The remarkable thing about Donald Trump’s stunts has always been just how juvenile they were. His taunts were, basically, unimaginative variants on such middle school classics as:
“I know you are but what am I?”
“You’re a loser!”
“[Insert wildly incorrect “fact” made up on the spot]”
“Lalalalalalala I can’t hear you”
Trump succeeded with these tactics not so much because they were devastating, but because no one else on stage could believe that an adult was acting this way — and when they finally did believe it, no one else wanted to join Trump in his second puberty.
The only person who seems not to have realized what was going on was Donald Trump. And when the tables were turned on him by people who adopted the same level of verbal aggressiveness, with a higher level of intelligence, he didn’t know how to respond.
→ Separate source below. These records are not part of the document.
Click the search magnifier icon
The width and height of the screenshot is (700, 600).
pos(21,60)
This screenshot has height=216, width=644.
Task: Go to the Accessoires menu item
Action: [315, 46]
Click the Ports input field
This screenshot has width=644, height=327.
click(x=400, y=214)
The worst moment, as many have noted, was the back-and-forth on health care. This was bad not because Donald Trump’s health care policy is woefully incomplete; policy doesn’t matter that much at this stage of the election. (More on this later.) It was bad because, just as loudmouth eighth-graders often do, Trump was basically talking about something he didn’t understand: the idea that we should allow health insurance to be sold across state lines. This is a perfectly fine idea that wouldn’t make much difference to health care costs, but again, that’s not why it hurt Trump. It hurt Trump because, just like those eighth graders often do, he screwed it up.
“What we need — look, the insurance companies take care of the politicians. The insurance companies get what they want. We should have gotten rid of the lines around each state so we can have real competition.”
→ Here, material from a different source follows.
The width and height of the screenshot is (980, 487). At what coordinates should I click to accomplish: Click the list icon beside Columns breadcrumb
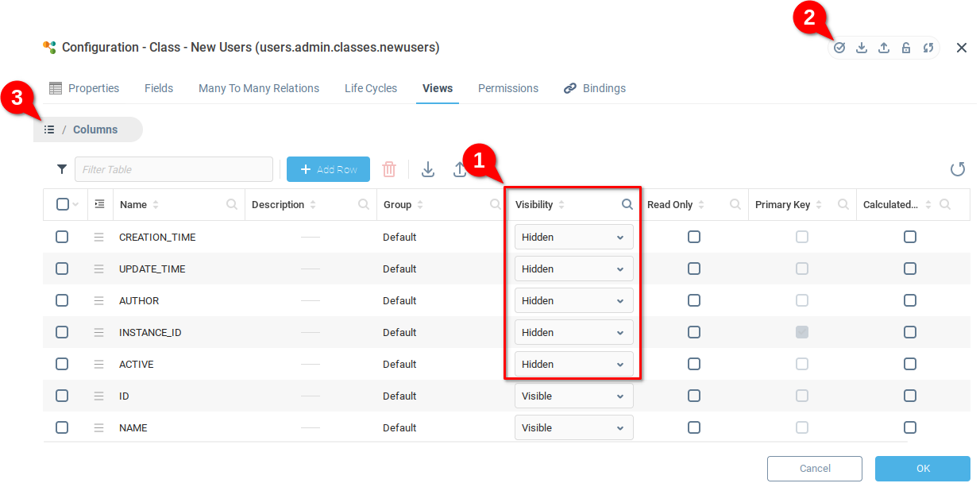[x=49, y=129]
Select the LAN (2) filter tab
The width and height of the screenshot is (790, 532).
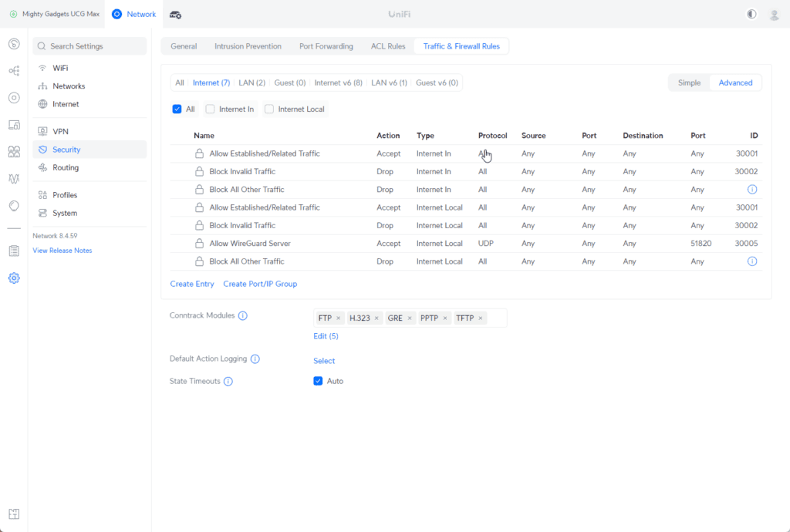click(x=252, y=82)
This formulation was very strange. I presume that Trump is not, in fact, suggesting that we should eliminate the state lines, so that New York and New Jersey blend as seamlessly into each other as the colors of the rainbow. Rubio started pummeling him on it, at which point it became clear that:
Donald Trump could not remember the correct phrase. He also couldn’t remember what the phrase stood for, so he could not explain it in other words. He just stood there helplessly repeating “get rid of the lines around states,” which must have seemed rather Delphic and strange even to voters who don’t pay a lot of attention to health care policy.
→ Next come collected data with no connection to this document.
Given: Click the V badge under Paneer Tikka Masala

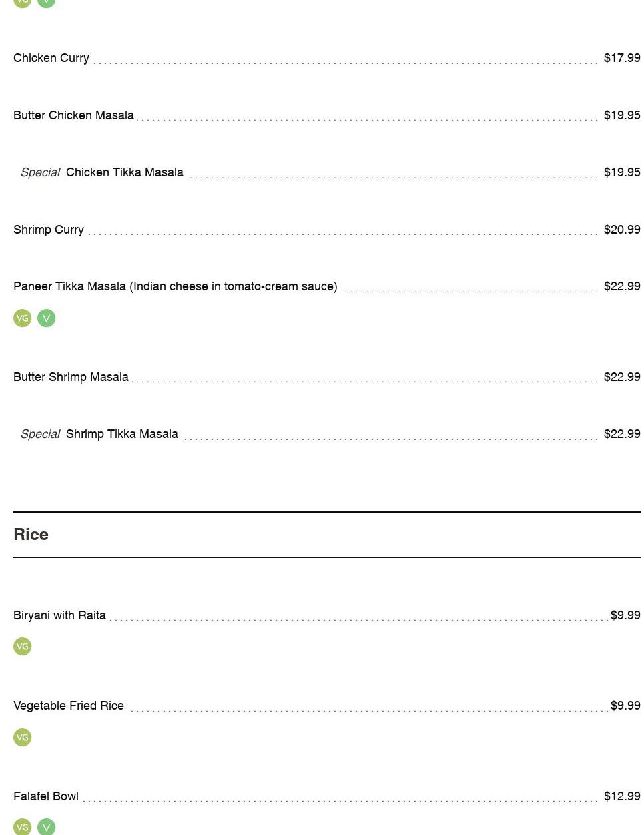Looking at the screenshot, I should click(46, 318).
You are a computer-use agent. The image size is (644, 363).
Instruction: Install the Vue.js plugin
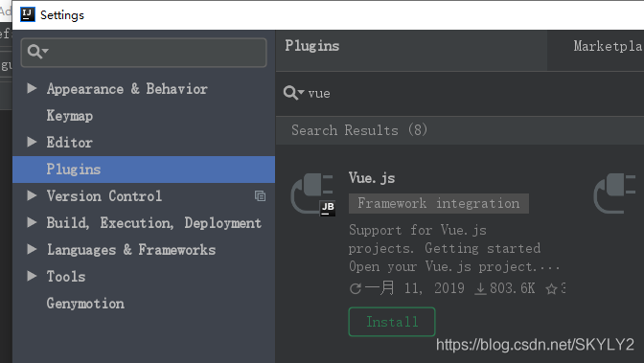392,322
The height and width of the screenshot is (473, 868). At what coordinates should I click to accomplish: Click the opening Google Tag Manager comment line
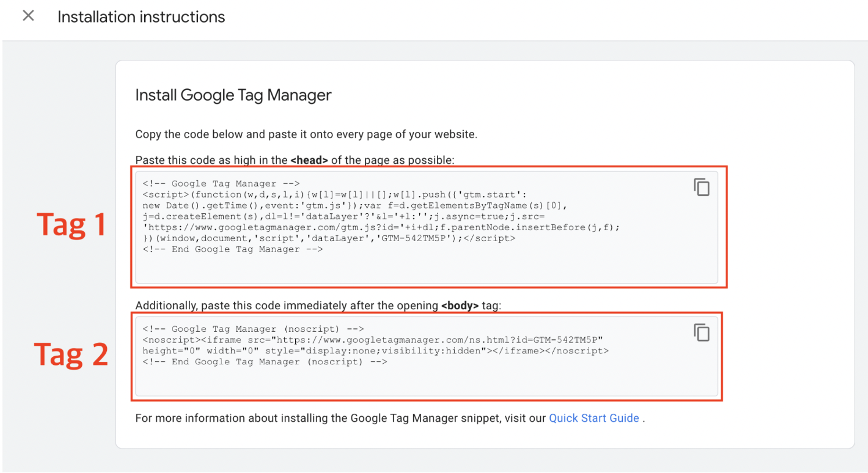(221, 184)
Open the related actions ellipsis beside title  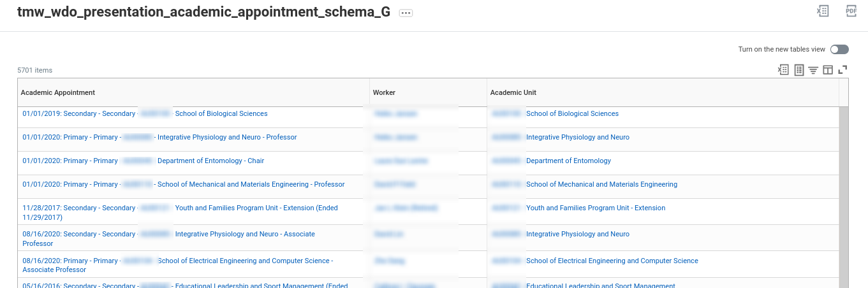tap(406, 13)
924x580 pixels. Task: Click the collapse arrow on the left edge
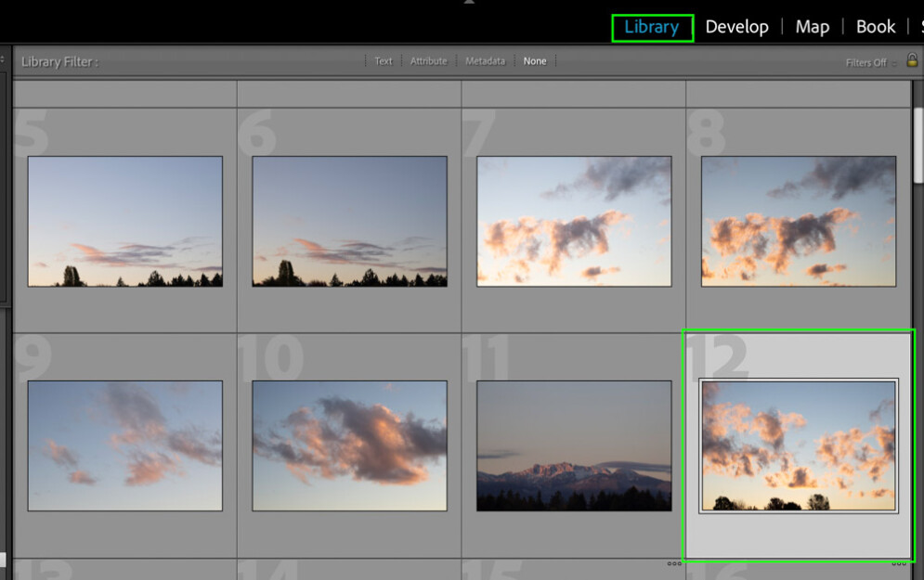pyautogui.click(x=4, y=58)
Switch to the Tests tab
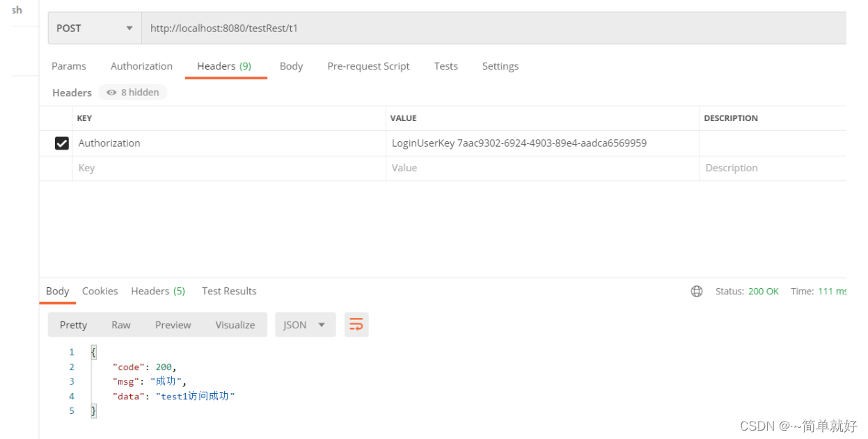The width and height of the screenshot is (868, 439). click(445, 66)
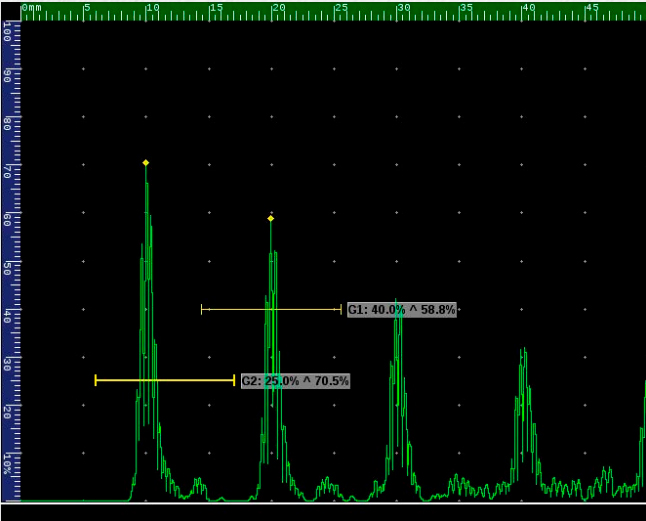This screenshot has width=646, height=521.
Task: Click the 0mm label on horizontal ruler
Action: 32,7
That was when Rubio made a mild joke at his own expense, saying of Trump, “He’s repeating himself.” And when Trump shot back, “I watched him repeat himself five times four weeks ago,” when Chris Christie went after him, Rubio brought the house down by saying “I just watched you repeat yourself five times five seconds ago.” And he smirked, the way juniors do, when they put the freshman loudmouth in his place.
Pundits cheered, particularly conservative ones. Having made no secret of my dislike for Trump, I will probably not surprise you by saying that I was among them. Rubio, and also Ted Cruz, who attacked him very successfully on electability, showed Donald Trump some things I’m not sure he realized: that bullies can be bullied; that being the front-runner means everyone’s going to come at you; and that there is a reason that those boring, low-energy experienced politicians take care not to say things that they will have to answer for in the media, or which can be used against them in attack ads. (Highlights from Trump’s lengthy remarks include praising Muammar Qaddafi, who accepted Libya’s responsibility for the Lockerbie bombing that killed almost 200 Americans; explaining his reluctance to release his tax returns on the grounds that he gets audited all the time; and saying that he hired foreign workers for his Palm Beach club because Americans won’t do those jobs. If these are not soon running in a continuous loop on every television screen in a primary state, then the Republican Party is fielding presidential candidates too stupid to govern.
And yet as bracing as it was to see Trump knocked back on his heels, at the end of the day, I can’t be too happy about it. We saw the eighth-grade bully put down, yes — but by reducing the entire debate stage to the level of a high school put-down contest.